What you are asked to do ▸ Beneath this instruction is a block of data; output from it exactly the lines that run from the one containing "The image size is (1024, 780)." through the one containing "You are a computer-use agent. Viewport: 1024px width, 681px", inclusive.

Available data ▸
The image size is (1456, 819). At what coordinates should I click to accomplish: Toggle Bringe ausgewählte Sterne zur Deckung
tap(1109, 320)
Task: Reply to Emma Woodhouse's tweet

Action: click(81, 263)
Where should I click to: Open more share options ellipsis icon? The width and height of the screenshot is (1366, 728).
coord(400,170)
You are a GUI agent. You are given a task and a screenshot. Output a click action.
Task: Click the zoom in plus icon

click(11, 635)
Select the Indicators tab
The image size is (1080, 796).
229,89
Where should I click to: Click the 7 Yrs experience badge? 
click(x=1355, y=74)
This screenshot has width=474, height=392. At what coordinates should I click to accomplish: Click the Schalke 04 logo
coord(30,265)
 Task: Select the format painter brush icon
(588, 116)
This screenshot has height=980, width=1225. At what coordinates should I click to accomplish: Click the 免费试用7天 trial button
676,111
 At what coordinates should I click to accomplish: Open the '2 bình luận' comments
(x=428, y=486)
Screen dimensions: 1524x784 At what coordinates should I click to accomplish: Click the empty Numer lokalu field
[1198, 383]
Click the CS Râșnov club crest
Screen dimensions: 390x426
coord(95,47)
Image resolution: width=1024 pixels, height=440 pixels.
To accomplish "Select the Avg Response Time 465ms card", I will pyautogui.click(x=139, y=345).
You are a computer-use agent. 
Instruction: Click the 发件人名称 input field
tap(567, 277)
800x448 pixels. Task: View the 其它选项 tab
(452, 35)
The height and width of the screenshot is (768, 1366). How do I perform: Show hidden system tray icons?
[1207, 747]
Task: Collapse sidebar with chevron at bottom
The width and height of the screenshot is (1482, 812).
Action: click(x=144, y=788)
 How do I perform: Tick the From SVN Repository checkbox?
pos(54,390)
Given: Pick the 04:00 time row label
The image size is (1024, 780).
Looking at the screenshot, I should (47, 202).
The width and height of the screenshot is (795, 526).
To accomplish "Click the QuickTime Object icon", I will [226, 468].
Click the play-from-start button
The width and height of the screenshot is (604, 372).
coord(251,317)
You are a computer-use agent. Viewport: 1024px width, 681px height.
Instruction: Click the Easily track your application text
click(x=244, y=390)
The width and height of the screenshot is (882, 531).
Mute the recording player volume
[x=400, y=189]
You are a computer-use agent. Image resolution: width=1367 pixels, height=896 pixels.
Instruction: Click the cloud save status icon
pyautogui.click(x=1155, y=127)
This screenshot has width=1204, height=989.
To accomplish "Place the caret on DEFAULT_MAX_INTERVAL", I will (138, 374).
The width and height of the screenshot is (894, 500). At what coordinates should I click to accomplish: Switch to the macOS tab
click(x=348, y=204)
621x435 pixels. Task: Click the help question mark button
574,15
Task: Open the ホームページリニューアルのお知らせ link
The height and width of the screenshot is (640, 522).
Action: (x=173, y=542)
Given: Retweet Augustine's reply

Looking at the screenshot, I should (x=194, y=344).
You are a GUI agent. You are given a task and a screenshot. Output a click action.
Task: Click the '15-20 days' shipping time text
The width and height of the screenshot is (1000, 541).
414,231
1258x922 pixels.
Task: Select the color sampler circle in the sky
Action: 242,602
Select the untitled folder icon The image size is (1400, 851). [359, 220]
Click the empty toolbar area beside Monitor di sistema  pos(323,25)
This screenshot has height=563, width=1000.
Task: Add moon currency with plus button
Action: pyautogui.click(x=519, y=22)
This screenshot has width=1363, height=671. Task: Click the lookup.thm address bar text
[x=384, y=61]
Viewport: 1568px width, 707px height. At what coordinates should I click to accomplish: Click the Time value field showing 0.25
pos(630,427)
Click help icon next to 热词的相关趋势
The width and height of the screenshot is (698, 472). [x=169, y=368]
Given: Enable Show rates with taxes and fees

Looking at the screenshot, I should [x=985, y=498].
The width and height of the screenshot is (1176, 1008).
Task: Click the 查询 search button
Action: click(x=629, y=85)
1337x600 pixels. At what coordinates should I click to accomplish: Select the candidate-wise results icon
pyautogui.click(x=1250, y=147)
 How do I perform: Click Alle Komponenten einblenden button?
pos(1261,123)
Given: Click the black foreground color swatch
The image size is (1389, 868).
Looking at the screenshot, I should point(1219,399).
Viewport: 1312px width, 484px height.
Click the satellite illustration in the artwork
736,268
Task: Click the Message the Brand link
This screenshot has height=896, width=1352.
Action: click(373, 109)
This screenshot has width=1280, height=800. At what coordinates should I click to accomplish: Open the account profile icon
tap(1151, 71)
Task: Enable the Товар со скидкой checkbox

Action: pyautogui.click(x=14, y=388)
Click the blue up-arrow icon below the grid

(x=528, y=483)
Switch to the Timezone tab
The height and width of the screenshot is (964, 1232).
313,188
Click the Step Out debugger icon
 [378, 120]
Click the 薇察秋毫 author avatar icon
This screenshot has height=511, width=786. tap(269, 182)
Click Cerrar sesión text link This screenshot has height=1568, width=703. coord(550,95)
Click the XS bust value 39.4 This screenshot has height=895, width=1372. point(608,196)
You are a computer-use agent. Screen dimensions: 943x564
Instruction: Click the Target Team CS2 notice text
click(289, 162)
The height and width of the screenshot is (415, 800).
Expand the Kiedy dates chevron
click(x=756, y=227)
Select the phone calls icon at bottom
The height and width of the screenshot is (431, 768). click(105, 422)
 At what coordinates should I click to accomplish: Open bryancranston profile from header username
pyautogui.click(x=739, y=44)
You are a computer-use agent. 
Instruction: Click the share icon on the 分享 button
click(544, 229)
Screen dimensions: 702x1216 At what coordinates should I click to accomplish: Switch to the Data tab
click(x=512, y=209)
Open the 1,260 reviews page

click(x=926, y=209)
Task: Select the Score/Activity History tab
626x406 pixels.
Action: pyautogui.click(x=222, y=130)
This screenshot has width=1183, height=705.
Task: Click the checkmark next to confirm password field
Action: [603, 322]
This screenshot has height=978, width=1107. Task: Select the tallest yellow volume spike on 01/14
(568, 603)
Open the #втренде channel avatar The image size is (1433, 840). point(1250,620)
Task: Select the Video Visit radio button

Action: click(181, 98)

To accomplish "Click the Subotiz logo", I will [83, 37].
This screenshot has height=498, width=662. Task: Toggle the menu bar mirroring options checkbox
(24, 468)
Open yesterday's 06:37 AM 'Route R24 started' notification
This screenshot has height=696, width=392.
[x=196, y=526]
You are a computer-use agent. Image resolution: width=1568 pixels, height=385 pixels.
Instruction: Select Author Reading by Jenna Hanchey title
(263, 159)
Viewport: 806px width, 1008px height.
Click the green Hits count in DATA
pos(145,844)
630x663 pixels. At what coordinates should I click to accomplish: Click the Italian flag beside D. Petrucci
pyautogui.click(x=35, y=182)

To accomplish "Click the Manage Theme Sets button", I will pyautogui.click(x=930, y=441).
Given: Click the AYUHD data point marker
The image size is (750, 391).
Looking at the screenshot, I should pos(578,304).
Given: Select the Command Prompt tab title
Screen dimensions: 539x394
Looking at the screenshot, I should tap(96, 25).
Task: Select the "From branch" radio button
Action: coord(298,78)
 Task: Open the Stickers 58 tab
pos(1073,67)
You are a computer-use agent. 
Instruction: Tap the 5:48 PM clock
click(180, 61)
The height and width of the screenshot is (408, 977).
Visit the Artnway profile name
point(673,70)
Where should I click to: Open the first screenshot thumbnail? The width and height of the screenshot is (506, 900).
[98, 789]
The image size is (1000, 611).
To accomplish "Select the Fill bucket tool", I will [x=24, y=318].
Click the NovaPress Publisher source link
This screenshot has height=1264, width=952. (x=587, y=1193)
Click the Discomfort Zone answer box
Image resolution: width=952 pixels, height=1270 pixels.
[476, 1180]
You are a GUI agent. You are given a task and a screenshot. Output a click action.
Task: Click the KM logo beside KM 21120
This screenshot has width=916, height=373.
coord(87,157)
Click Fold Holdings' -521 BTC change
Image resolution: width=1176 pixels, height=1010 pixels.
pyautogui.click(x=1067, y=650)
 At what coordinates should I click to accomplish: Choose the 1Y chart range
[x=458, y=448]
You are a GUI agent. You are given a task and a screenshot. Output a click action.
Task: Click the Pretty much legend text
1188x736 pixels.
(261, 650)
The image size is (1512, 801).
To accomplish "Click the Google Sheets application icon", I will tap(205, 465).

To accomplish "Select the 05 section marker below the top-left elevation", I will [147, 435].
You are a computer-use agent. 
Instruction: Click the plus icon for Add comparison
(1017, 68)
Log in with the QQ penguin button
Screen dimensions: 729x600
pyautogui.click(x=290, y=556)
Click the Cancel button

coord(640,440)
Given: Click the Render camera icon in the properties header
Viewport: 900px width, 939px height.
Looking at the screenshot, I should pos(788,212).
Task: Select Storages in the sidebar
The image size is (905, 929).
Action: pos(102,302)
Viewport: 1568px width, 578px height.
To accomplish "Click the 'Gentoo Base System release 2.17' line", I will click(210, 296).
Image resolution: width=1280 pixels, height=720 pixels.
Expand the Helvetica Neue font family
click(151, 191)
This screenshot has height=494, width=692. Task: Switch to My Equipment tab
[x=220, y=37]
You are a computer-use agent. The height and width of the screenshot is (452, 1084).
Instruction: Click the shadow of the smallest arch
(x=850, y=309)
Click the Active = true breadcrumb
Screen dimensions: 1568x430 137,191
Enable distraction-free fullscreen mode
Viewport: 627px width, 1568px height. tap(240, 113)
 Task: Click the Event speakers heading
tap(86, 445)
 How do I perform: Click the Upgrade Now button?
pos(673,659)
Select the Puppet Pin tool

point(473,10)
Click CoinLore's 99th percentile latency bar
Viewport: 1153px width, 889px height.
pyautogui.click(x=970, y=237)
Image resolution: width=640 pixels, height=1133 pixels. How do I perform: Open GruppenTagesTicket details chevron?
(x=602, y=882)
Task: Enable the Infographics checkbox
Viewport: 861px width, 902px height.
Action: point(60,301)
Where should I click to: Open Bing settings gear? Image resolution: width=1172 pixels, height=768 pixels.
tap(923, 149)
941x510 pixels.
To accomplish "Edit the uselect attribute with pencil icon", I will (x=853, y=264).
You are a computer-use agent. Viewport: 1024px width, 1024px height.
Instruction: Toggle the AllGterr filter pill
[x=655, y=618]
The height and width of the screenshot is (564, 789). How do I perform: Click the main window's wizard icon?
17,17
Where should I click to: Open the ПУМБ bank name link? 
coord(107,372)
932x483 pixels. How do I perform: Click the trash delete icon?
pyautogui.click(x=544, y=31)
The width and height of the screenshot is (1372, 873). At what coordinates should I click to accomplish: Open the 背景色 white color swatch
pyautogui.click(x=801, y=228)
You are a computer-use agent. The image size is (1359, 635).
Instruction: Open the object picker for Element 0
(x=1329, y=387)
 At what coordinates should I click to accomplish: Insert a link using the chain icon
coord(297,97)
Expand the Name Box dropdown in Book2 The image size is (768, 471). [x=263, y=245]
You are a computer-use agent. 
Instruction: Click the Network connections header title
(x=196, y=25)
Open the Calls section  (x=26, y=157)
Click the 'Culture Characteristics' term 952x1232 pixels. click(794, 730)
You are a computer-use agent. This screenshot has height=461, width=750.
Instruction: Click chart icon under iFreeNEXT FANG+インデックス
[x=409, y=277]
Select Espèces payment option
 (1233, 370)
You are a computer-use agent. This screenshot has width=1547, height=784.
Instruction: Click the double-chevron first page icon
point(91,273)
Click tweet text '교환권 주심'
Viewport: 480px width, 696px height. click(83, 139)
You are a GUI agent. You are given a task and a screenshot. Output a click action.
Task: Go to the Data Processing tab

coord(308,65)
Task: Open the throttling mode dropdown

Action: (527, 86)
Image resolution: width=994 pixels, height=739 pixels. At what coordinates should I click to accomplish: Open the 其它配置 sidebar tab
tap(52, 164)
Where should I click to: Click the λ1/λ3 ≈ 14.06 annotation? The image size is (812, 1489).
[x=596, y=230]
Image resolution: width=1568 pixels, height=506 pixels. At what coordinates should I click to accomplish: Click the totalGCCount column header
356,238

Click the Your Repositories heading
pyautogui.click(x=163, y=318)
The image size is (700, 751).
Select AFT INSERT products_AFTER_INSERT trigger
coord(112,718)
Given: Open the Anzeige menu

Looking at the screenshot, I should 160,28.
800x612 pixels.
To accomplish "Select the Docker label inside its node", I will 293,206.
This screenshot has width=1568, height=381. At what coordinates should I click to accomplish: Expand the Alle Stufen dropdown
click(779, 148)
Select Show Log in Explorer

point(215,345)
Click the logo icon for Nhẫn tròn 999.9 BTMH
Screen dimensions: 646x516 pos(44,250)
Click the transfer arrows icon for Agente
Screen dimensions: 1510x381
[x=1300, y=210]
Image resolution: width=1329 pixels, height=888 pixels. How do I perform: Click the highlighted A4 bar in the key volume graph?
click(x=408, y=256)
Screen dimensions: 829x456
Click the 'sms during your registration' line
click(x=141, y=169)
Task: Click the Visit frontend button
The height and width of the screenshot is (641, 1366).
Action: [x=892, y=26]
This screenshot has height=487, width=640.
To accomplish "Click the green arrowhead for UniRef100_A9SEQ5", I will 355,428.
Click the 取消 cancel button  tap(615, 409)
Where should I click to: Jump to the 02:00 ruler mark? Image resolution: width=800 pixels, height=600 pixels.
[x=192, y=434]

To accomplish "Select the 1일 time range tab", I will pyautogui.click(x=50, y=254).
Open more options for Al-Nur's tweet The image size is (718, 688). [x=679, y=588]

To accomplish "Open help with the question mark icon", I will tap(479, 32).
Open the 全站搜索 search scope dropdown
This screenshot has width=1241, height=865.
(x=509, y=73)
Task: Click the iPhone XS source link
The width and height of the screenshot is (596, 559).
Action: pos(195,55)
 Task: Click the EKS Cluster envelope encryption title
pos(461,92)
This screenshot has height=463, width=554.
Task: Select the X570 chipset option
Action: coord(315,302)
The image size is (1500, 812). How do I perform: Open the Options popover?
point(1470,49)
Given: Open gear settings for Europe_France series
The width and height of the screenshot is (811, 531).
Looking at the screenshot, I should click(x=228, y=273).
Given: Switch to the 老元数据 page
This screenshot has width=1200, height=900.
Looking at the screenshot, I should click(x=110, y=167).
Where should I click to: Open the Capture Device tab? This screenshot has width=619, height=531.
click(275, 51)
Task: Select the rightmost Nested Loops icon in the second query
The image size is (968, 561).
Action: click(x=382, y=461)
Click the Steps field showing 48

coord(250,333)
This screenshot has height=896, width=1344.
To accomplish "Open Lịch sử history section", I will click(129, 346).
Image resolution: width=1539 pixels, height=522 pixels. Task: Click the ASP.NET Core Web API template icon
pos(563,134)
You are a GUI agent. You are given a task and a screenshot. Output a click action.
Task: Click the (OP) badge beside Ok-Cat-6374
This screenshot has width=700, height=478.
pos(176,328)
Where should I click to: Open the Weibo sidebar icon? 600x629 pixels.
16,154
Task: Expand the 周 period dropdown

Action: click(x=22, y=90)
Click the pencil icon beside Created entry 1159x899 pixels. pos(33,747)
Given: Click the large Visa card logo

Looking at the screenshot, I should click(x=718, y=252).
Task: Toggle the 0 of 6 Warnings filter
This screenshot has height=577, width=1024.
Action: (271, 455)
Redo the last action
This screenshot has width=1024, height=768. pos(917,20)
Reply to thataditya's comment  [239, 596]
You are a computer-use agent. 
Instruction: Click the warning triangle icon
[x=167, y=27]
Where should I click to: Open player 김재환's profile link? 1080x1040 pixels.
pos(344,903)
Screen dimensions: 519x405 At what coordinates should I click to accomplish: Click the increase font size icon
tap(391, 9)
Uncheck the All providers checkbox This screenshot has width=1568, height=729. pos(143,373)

Written response ▸
The image size is (1024, 780).
Looking at the screenshot, I should (47, 202).
The width and height of the screenshot is (795, 526).
To accomplish "Click the QuickTime Object icon", I will [226, 468].
Click the play-from-start button
The width and height of the screenshot is (604, 372).
coord(251,317)
You are a computer-use agent. Viewport: 1024px width, 681px height.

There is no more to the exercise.